Then Kadima hit the right dosage, Albrecht said, and she saw a difference immediately.

“She came out of that treatment and was energized and normal and natural,” Albrecht said. “I just sat down and cried. It was that drastic. I just couldn't help it. I just sat down and cried because I was like, ‘There she is. There is my best friend.’”

Williams joined Albrecht in running errands, taking care of the house, going on walks and playing card games. She was finally “experiencing life, living life and participating in life, not just existing,” Albrecht said.

Suicide prevention help

If you are having thoughts of suicide, you can call the National Suicide Prevention Lifeline at (800) 273-8255 or the San Diego Access and Crisis Line at (888) 724-7240. Other resources are available here.

That changed after the VA’s decision in May. Now, Albrecht said it’s hard to watch her friend, who she calls her sister, overcome with depression and loss.

“I can see her trapped in there, and she wants back out but doesn't know how to get out,” Albrecht said.

News that the VA was going to stop treatments at Kadima sparked a Navy and Marine pilot to take her life in October.
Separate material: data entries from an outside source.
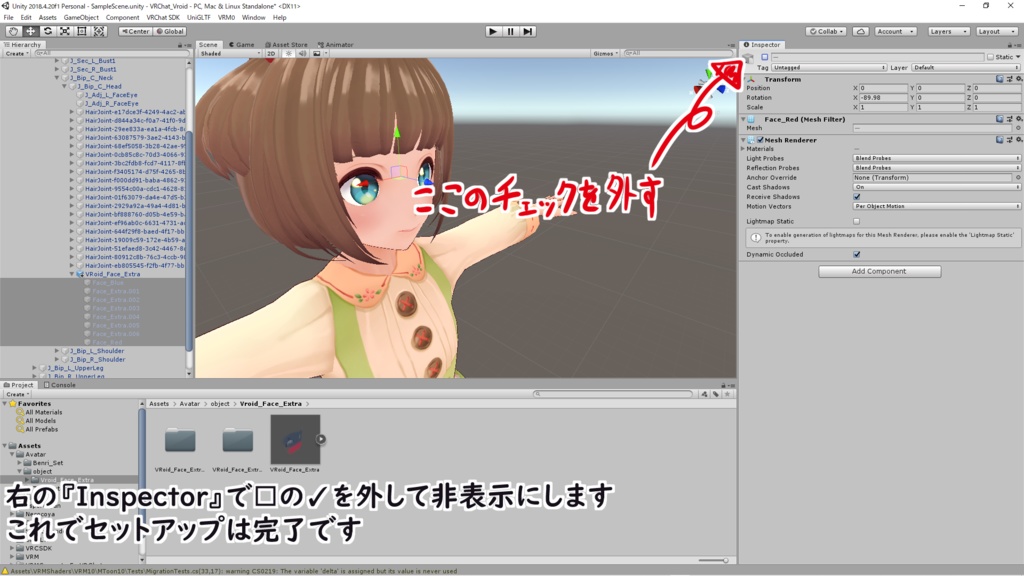Viewport: 1024px width, 576px height.
Task: Select the Hand pan tool
Action: click(x=12, y=31)

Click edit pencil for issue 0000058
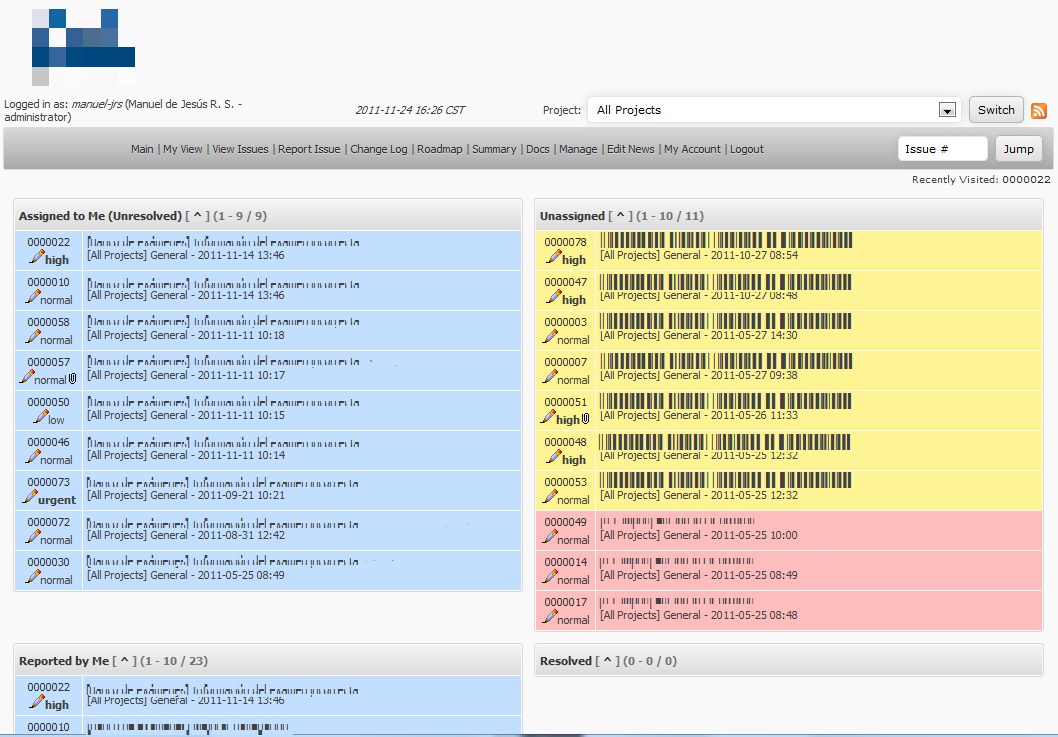tap(33, 337)
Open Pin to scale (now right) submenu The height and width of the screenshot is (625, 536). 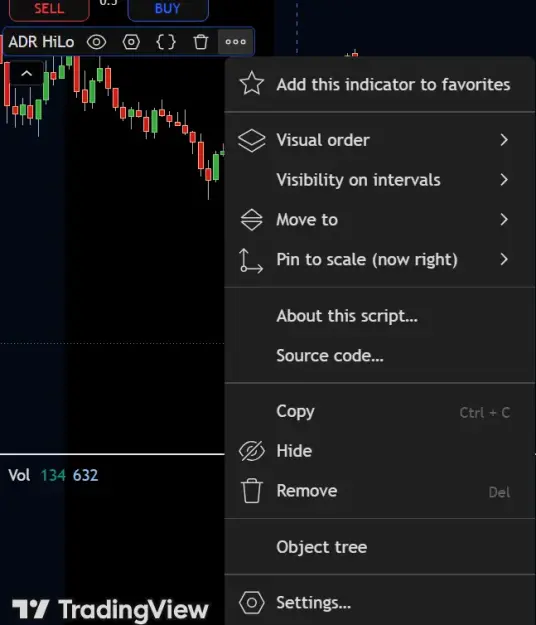[x=380, y=259]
The veteran wrote in her last email to her psychiatrist that the drug was a “lifeline.” Albrecht worries about the same fate for Williams.

Weekly ketamine treatments at Kadima can cost around $20,000 a year. Albrecht and Williams are hoping to squeeze enough from their budget to pay for treatments twice a month, but there are many vets who can’t afford even one, Albrecht said in her online fundraiser.

“That's who this is for,” she wrote.

Yet even if she raises the $50,000 goal, she said the money wouldn’t go far.

She hopes instead the VA will work with Kadima to provide vets with treatments that work for them.

“These are people that have gone out and done things to protect us here at home,” Albrecht said of the veterans.

“And I don't want to see our country turn our backs on them.”